== Assignment ==
Go through the records and transcribe them exactly, passing over any picture.

+ + + + + + +

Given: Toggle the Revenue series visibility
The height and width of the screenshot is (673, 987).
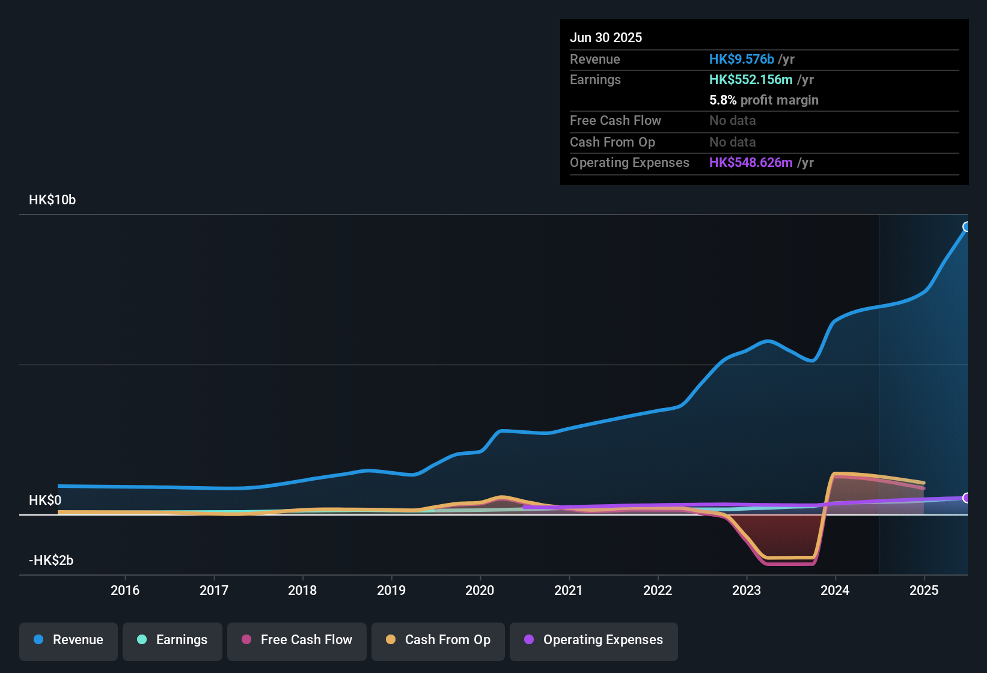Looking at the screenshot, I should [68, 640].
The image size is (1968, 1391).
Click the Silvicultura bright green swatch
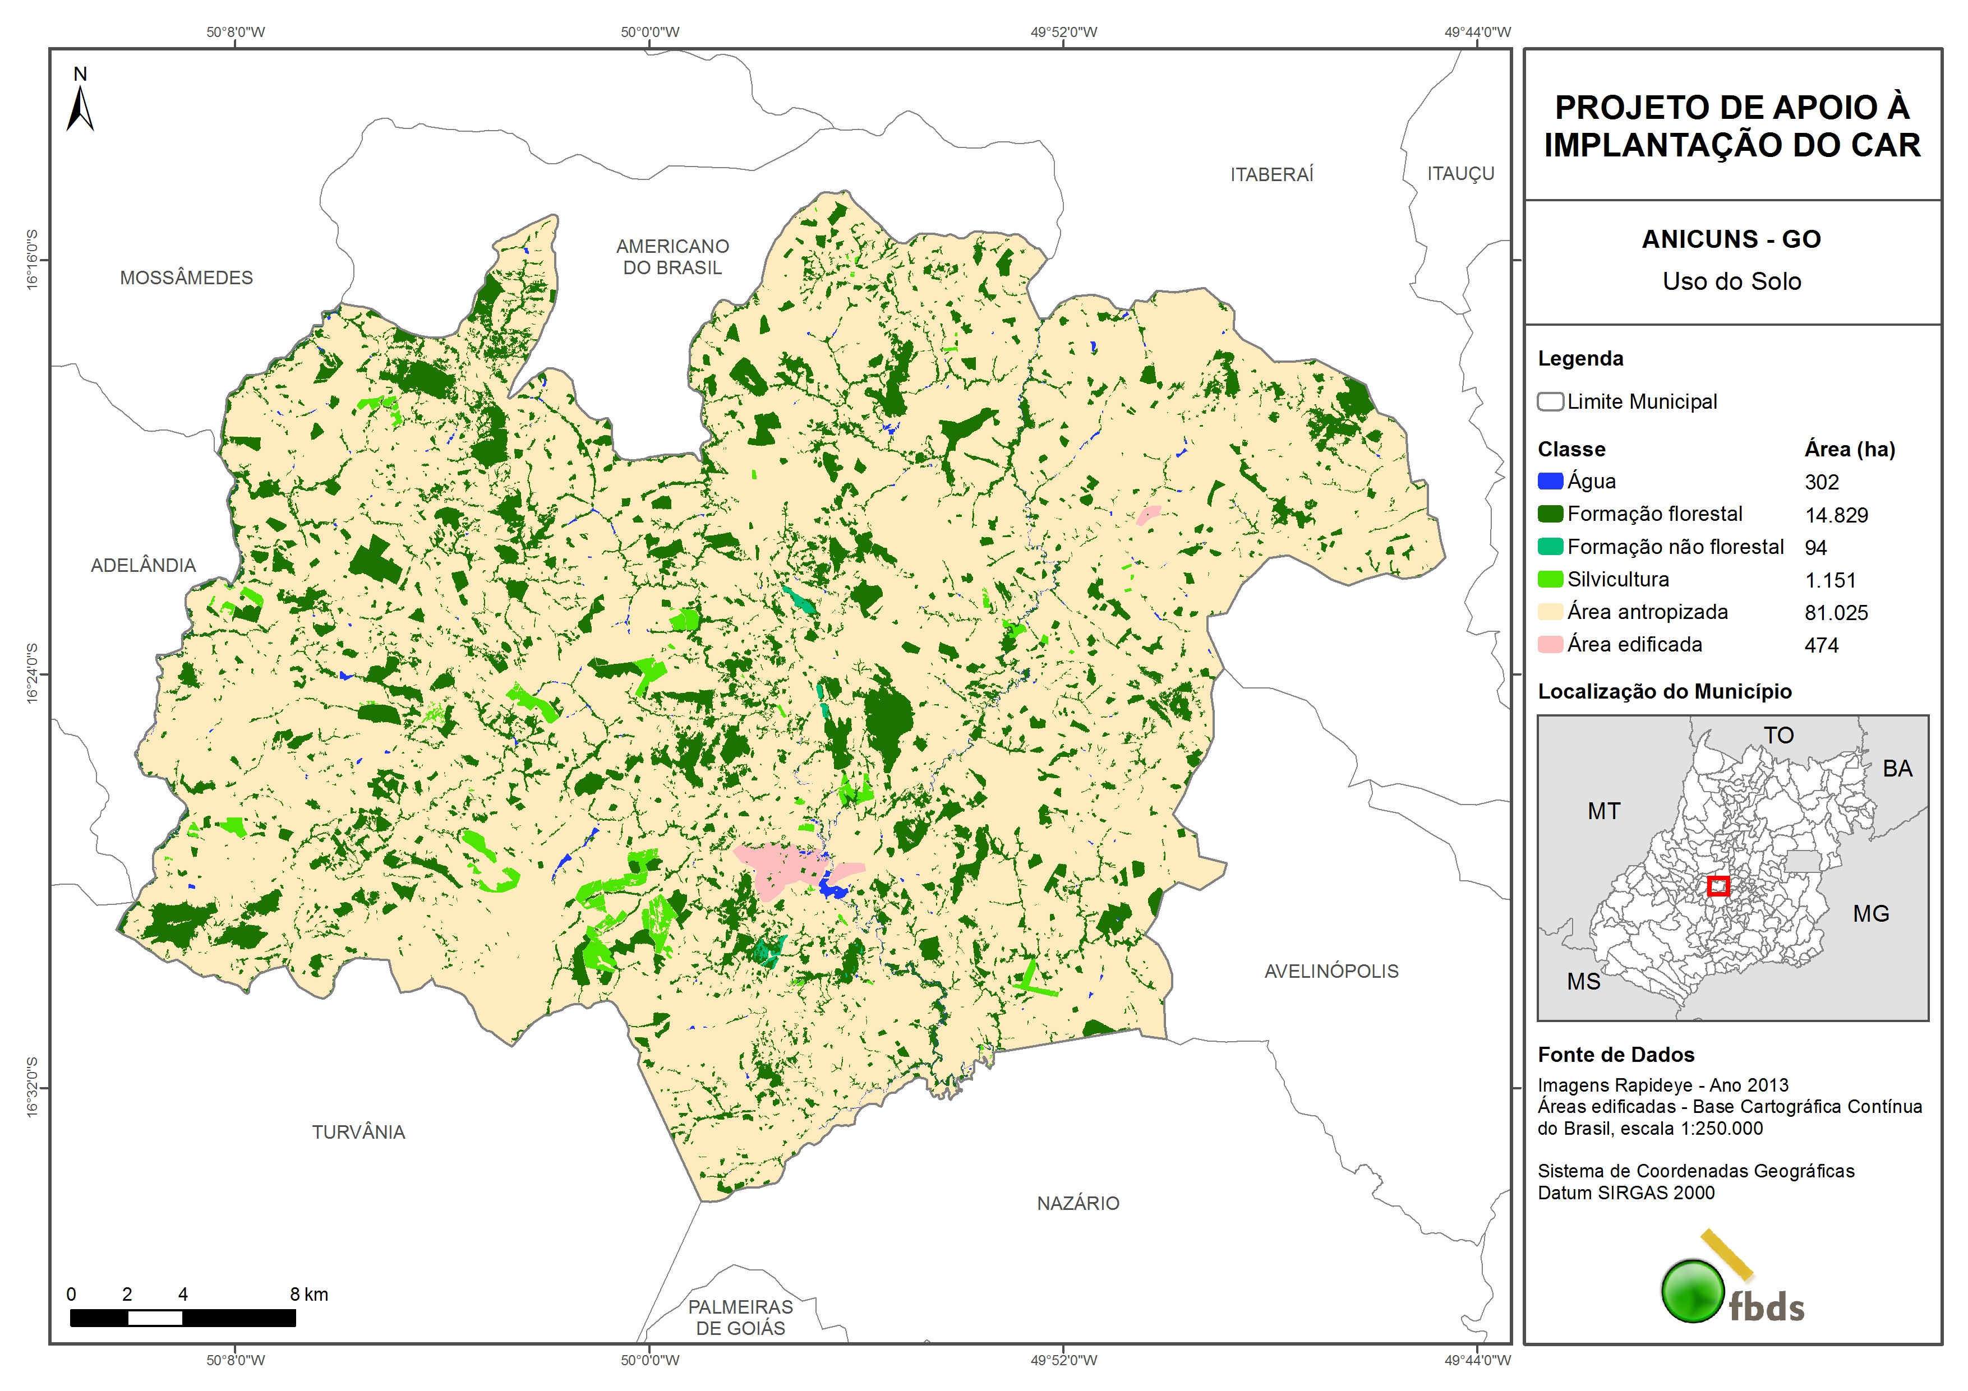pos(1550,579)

+ + + + + + +

== Exercise output ==
Given: Toggle the Revenue series visibility
The height and width of the screenshot is (673, 987).
Looking at the screenshot, I should [68, 640].
The image size is (1968, 1391).
Click the Silvicultura bright green swatch
pos(1550,579)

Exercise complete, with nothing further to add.